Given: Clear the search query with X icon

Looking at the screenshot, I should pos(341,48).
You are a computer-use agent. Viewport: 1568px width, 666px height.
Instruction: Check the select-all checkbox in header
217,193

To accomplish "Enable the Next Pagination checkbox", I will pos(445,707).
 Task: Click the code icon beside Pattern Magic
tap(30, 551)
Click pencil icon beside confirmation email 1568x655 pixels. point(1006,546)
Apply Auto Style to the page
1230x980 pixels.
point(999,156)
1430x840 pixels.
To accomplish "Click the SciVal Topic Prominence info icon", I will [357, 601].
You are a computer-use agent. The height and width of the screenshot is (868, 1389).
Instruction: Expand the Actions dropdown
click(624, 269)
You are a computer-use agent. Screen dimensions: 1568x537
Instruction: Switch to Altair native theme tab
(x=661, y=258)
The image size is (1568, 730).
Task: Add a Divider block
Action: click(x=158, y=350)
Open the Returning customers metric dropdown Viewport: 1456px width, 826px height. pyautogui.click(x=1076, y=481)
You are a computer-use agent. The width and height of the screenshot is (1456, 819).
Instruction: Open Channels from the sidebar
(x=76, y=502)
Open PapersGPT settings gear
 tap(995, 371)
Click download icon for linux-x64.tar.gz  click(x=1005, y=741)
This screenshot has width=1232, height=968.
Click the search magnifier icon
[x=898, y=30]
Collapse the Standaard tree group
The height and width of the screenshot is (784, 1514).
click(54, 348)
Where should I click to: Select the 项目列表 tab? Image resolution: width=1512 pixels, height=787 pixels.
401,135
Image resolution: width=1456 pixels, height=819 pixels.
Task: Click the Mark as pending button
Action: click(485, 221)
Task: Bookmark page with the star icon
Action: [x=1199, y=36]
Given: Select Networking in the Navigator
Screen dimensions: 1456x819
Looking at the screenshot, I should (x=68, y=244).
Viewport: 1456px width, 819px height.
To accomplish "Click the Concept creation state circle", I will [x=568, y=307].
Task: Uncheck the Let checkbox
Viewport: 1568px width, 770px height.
++++++++++
**What the task asks**
Determine which lines above include the word "agent", and report those lines in full.

**Task answer**
You are a computer-use agent. Viewport: 1568px width, 666px height.
You are a computer-use agent. The height and width of the screenshot is (868, 1389).
You are a computer-use agent. Screen dimensions: 1568x537
You are a computer-use agent. The width and height of the screenshot is (1456, 819).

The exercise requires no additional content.